DATASET CONTENT ▸
>> Start

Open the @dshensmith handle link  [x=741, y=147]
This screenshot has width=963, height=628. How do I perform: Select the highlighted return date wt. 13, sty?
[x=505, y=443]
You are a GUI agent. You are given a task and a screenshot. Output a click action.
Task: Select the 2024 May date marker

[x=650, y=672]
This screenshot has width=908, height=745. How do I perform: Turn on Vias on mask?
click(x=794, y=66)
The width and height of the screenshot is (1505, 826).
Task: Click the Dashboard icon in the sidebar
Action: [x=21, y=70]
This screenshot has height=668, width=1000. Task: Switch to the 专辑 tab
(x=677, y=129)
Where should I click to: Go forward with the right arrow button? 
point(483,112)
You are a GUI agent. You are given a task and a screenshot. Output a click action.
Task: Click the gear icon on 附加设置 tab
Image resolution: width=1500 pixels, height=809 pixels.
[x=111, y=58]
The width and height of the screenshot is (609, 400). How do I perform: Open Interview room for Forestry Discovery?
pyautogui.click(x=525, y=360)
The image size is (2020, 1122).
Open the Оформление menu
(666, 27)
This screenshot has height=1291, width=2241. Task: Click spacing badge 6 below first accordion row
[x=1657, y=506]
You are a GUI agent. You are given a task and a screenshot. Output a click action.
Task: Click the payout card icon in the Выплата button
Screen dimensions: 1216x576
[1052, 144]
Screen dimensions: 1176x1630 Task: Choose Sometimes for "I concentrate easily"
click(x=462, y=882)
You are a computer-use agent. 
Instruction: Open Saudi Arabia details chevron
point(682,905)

>> End

Can you repeat the data from the line with "You are a computer-use agent." up to and including the last line, with the requests kept, and offset every coordinate in the answers by adding 95?

WRITTEN REPLY ▸
You are a computer-use agent. 
Instruction: Open Saudi Arabia details chevron
point(777,1000)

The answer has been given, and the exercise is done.